**Try it**
Pick out every line in the data below that holds "will".

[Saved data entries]
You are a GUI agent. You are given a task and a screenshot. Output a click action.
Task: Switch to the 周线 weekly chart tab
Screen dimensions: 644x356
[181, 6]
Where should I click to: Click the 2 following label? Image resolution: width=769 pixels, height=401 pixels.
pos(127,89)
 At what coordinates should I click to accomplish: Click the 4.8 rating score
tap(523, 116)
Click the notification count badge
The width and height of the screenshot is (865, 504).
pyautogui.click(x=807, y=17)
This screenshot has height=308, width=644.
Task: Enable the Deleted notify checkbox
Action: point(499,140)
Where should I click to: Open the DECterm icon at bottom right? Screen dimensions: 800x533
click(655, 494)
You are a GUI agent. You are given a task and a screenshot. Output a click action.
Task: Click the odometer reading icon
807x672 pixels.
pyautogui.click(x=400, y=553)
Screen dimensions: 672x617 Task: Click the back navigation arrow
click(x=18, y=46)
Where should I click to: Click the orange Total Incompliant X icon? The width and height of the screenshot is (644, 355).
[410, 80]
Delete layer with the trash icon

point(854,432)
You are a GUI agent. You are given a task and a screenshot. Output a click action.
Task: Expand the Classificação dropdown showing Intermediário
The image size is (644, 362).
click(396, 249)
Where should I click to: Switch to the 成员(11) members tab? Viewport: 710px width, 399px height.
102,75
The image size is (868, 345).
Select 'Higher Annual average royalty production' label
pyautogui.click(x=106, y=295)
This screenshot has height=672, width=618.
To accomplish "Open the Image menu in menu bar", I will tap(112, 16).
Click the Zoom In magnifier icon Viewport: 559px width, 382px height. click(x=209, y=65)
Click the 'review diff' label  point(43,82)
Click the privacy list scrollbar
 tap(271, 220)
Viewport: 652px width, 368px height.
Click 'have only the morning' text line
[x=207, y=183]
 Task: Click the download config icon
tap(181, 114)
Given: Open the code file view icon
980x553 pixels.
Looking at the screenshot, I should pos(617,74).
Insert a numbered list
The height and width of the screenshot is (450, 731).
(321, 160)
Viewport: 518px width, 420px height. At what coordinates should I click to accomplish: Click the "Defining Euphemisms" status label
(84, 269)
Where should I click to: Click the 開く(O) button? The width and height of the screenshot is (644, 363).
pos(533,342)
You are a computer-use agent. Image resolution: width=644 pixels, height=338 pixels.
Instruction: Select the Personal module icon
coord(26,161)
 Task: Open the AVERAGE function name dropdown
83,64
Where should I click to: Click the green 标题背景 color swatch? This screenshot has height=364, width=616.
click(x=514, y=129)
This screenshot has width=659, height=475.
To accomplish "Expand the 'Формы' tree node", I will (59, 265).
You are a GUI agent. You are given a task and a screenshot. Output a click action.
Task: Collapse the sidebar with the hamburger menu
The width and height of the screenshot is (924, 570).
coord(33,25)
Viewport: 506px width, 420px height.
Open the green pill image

**Task result**
To accomplish "Open the Image menu in menu bar", I will tap(112, 16).
To accomplish "Expand the 'Формы' tree node", I will (59, 265).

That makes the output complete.